Harmonisation Front and Centre: Researchers to Seek Regulatory Bridges
Fourth in a series by Daniel Stern, DVN General Editor
Regulatory harmonisation has long been a simultaneously deliberate goal and hurdle for the auto industry at large. In an ongoing series starting this past Spring, DVN has published a series of essays examining the intricacies under the deceptively simple-seeming surface of the matter.
In the beginning there was no regulatory harmonisation issue at all, because there were no regulations and the cars sold in each market were almost entirely unique to each market. Then vehicle import and export began and technical standards were adopted, different ones in different countries, but these differences were practically a non-issue. There were multiple approval or certification tests to pass, but for the most part vehicles could be made acceptable for the various markets by simply installing different headlamps and taillamps, different seat belts, different window glass, different bumpers, and other such easy bolt-ons. Until fairly recently, auto safety equipment evolved at such a relatively slow pace that regulatory harmonisation, despite its fervent advocates, was practically relegated more or less to a “that-would-be-nice” phenomenon.
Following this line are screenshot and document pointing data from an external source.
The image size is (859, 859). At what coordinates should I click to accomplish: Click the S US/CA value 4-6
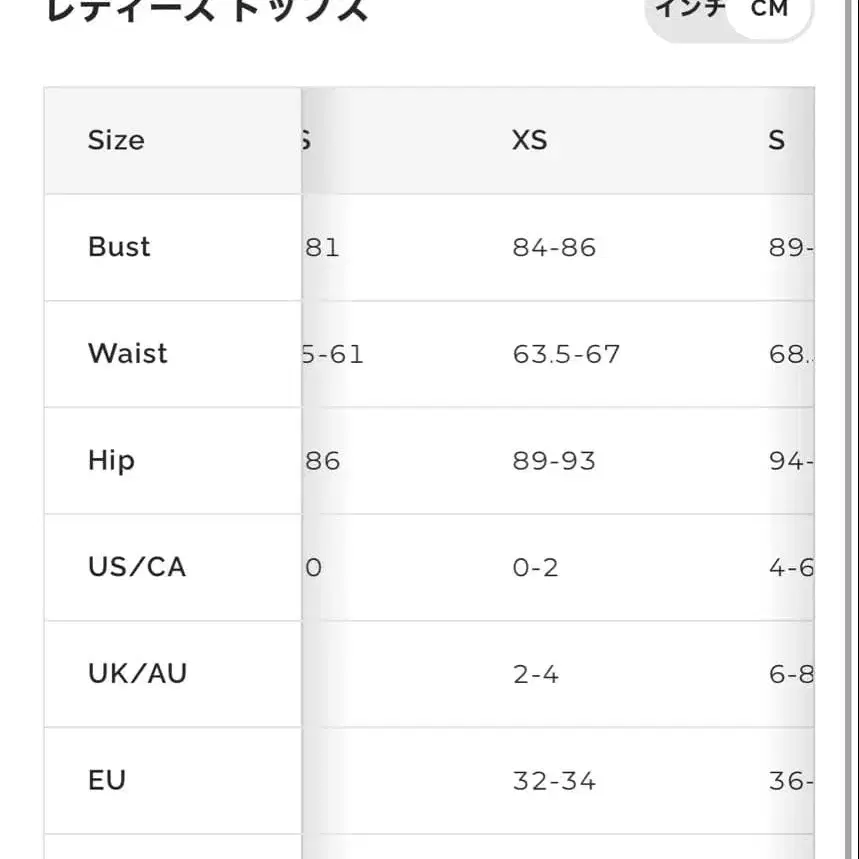coord(791,567)
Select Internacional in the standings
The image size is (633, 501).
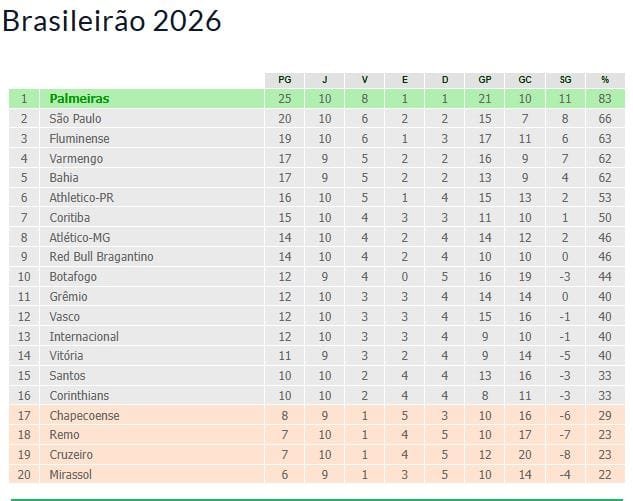coord(84,336)
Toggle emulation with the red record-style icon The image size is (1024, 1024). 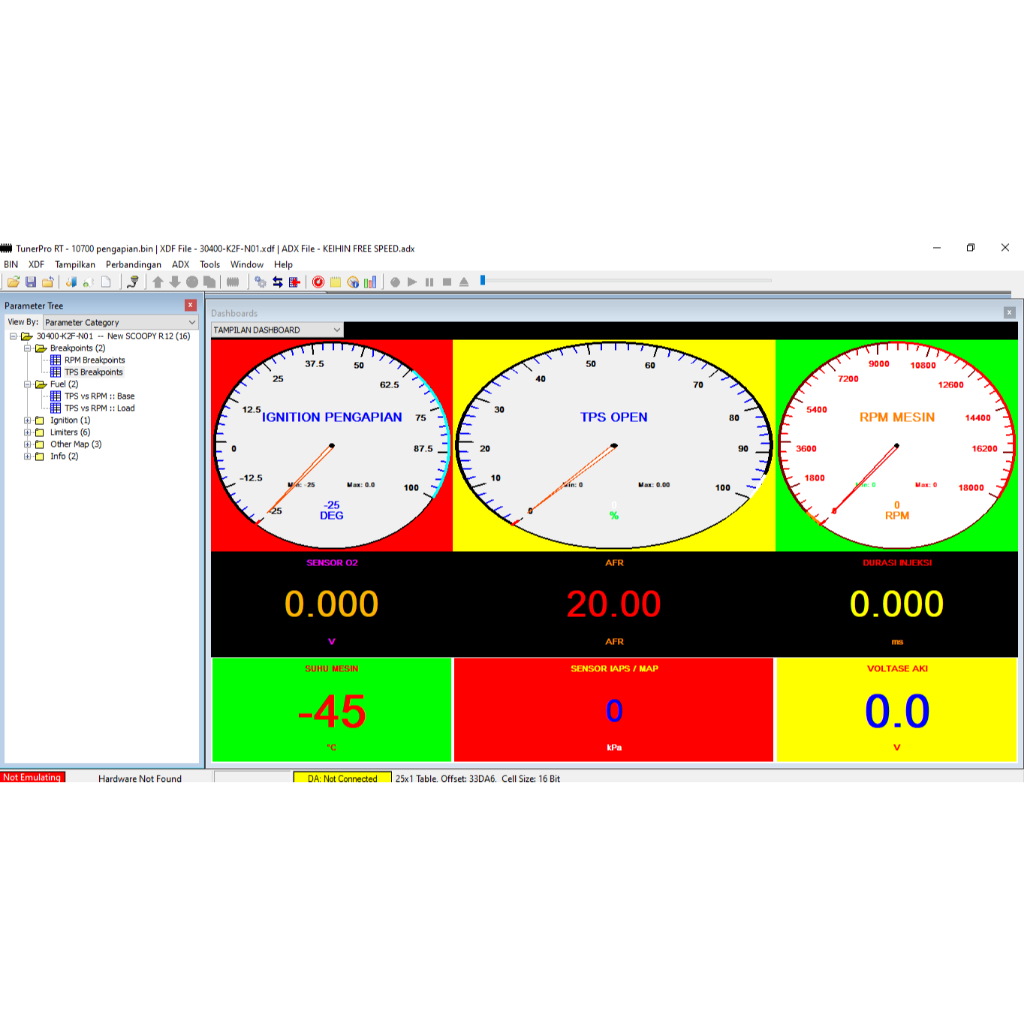[318, 282]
That is no longer the case. The technology and technique of regulated vehicle systems and equipment are evolving at a rapid and accelerating speed, and vehicle safety equipment is increasingly integral to the vehicle as a whole rather than a collection of bolt-on attachments. Regulations that keep advancements off their market’s cars not only hinder efforts to improve traffic safety, but also throw unprecedented costs on automakers and, down the line, on car buyers. A recent assessment of the matter done in Europe found that mutually exclusive regulations can inflate the price of a foreign vehicle by more than 25%. Moreover, impending international trade agreements are pressing the point. There is increasing consensus that the sleepy pace of regulatory evolution, adequate if sometimes annoying in the past, is now making problems and costs new degrees of urgency.